From UK based companies’ first reports on modern slavery and addressing forced labour in sectors such as Thai fishing and seafood processing, to making progress towards paying a living wage and ensuring that migrants – including Syrian refugees – can work legally, here’s what we predict will be some of the major ethical trade stories of 2016.
Legal jobs and protection for migrant workers, including refugees
Migration has always been a feature of labour markets. Now – as Syria dominates headlines with over four million of its citizens fleeing conflict – migrant working is re-emerging as a crisis.
From fishing to construction we see appalling treatment across many sectors.
Conditions in Turkey are a particular concern for brands purchasing ready-made garments for European high streets. Turkey hosts half of all Syrian refugees and although it has just tabled legislation allowing access to work permits, it has been illegal for many refugees to work.
Desperate to escape destitution, Syrian and other migrants seek work in the informal sector for poverty wages.
Turkish garment suppliers often subcontract to the informal economy. Yet, according to Martin Buttle, ETI’s apparel and textiles lead, this has always been “problematic” with sweatshops beset by poor labour standards, unregulated working arrangements and inadequate union representation.
Our members’ solution is to take a common approach with their suppliers – recognising that refugees and other migrant workers are employed within the industry but emphasising a process that will regularise employment and reduce exploitation.
With no end to the Syria crisis in sight, or even of other migrant crises including Rohingya refugees working in the Thai fishing industry, or North African and East European workers picking salad vegetables in Spain and Italy, this is a story that will run and run.
At least until migrant workers gain access to valid work permits, full legal protection and fair and equal treatment in the workplace.
The importance of a living wage
Earning a decent wage is one of the best routes out of poverty.
The introduction of a compulsory UK ‘national living wage’ of £7.20 per hour from April 2016 has been widely lauded. Even if it is based on median earnings rather than the cost of living as recommended by the Living Wage Foundation.
Globally too we are seeing increasing calls for progress towards living wages. Most recently in Cambodia and Myanmar. But this is equally relevant in South Africa, India, Bangladesh, Costa Rica and beyond.
We predict that the demand from workers to be able to earn enough to meet their needs from their employment can only continue and where they are not represented by effective trade unions, this can often result in unrest.
In line with the UN Guiding Principles on Business and Human Rights, it is the responsibility of multinationals to respect the rights of workers to negotiate their wages.

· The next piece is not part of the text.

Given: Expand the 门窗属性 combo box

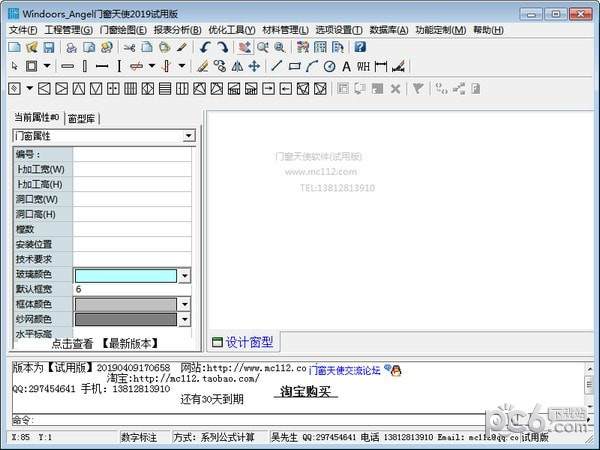Looking at the screenshot, I should [x=188, y=135].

And to factor this into their purchasing practices to make it economically viable for local suppliers to pay a living wage.
However, what is crucial to note, is that progress towards a living wage in one market only, can easily lead to an exodus if this is not matched by similar progress in other markets for the same products.
Trafficking and bonded labour, component parts of modern slavery
With at least 30 million trafficked into bonded labour worldwide, the U.S. State Department estimates people trafficking is the world’s second largest criminal enterprise. After drugs.
Recent investigations into bonded labour in the Thai seafood industry uncovered a catalogue of abuses against Rohingya refugees from Myanmar as well as other migrant workers, which were reported worldwide.
Nick Kightley, ETI’s food and farming lead believes in working with progressive thinkers within local suppliers and in the importance of brand pressure from sourcing retailers. “Both sets of influencers can have an impact,” he says. He believes progress is being made but warns there is an ultimate threat. European Union blacklisting.
EU inspectors are revisiting the industry to see if improvements have been made. If not, there is a real possibility that Thailand will be prohibited from exporting seafood into Europe.
What will be the economic and reputational risks for Thailand if that happens? And in what country and sector will the next trafficking revelation occur?
Reporting under the UK’s Modern Slavery Act
In the UK, the ethical issue discussed in many boardrooms is the new Modern Slavery Act.
Companies with a presence in the UK and an annual turnover of more than £36M must produce a slavery and human trafficking statement each financial year. And report on remediation efforts.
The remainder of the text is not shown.